[Rows of pointing data]
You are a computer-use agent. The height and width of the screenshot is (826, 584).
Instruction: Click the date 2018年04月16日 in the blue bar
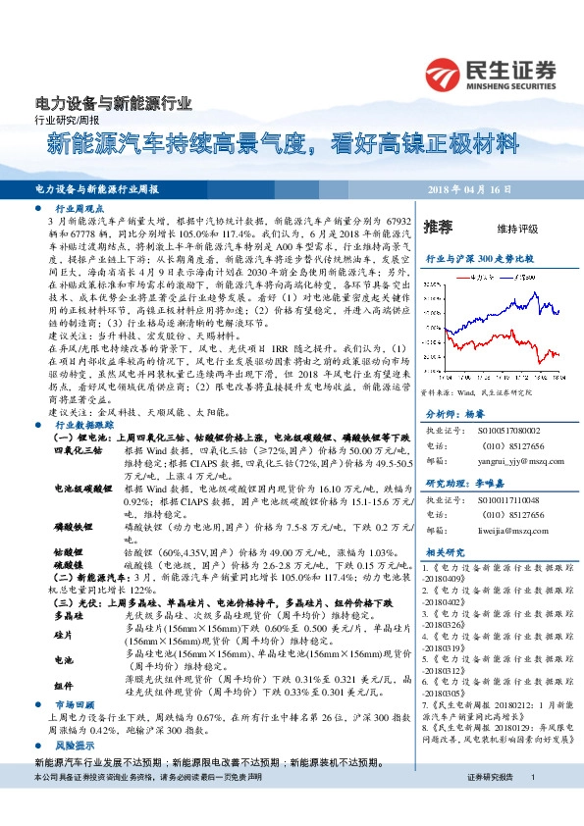pyautogui.click(x=501, y=187)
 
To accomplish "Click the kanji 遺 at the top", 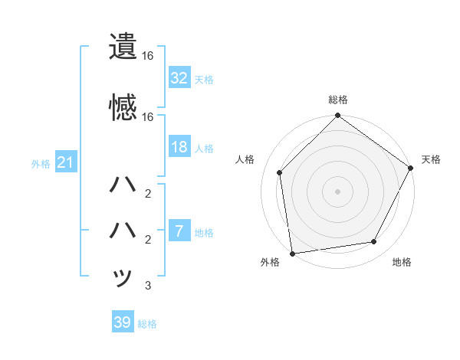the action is point(123,47).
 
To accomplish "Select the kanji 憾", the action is point(123,106).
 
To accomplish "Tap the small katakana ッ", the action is point(123,277).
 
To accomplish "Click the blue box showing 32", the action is point(179,77).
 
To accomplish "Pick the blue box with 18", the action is point(179,147).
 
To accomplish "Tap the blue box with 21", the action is point(65,162).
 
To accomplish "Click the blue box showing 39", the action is point(123,322).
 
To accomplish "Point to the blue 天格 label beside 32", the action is point(203,79).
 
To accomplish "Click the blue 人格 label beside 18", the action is point(203,148).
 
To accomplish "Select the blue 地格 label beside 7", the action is point(203,232).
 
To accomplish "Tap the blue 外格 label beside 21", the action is point(41,163).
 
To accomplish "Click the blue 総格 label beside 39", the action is point(147,324).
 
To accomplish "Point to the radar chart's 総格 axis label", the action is point(338,100).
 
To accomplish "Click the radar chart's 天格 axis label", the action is point(431,159).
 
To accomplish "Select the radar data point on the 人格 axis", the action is point(280,172).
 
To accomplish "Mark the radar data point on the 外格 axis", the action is point(292,253).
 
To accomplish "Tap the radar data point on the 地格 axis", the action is point(374,241).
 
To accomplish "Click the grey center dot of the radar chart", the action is point(338,191).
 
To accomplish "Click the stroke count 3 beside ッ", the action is point(148,286).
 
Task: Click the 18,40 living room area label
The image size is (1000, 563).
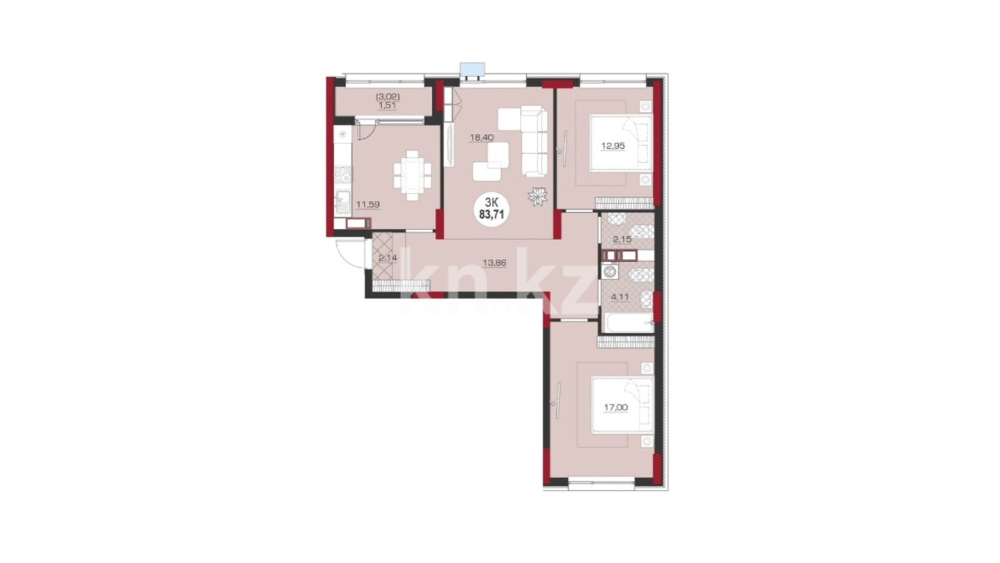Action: [481, 138]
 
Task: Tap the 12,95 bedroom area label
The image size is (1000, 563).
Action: [613, 146]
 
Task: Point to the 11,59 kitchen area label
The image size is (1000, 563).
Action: [368, 205]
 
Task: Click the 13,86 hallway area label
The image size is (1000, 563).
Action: [494, 263]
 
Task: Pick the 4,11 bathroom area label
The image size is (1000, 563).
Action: [619, 296]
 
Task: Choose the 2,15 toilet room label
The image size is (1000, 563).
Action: [622, 240]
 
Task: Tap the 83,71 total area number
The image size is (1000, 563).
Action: [491, 214]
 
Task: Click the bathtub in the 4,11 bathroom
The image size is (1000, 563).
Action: [628, 323]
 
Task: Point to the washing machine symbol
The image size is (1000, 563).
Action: [609, 271]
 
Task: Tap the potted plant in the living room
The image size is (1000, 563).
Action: [538, 196]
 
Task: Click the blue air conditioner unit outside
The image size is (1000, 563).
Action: [472, 69]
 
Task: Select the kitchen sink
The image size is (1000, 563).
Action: [342, 203]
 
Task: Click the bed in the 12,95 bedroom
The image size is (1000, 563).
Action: [621, 143]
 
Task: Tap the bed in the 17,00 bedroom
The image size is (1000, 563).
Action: [622, 405]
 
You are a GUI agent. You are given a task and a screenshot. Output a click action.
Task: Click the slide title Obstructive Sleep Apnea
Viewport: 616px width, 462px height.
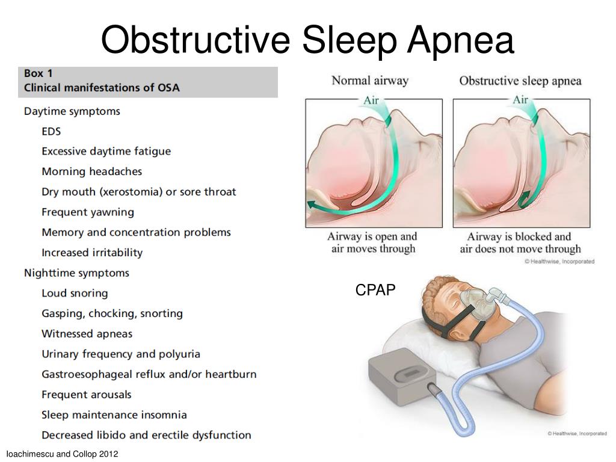(x=307, y=40)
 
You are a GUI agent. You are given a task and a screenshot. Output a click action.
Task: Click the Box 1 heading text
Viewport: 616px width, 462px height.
(x=38, y=73)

§ **What you will do**: Return every line of the records above that contains the word "Select".

§ **Expected answer**:
To accomplish "Select the kanji 憾", the action is point(123,106).
To accomplish "Select the blue 地格 label beside 7", the action is point(203,232).
To accomplish "Select the radar data point on the 人格 axis", the action is point(280,172).
Task: Select the kitchen sink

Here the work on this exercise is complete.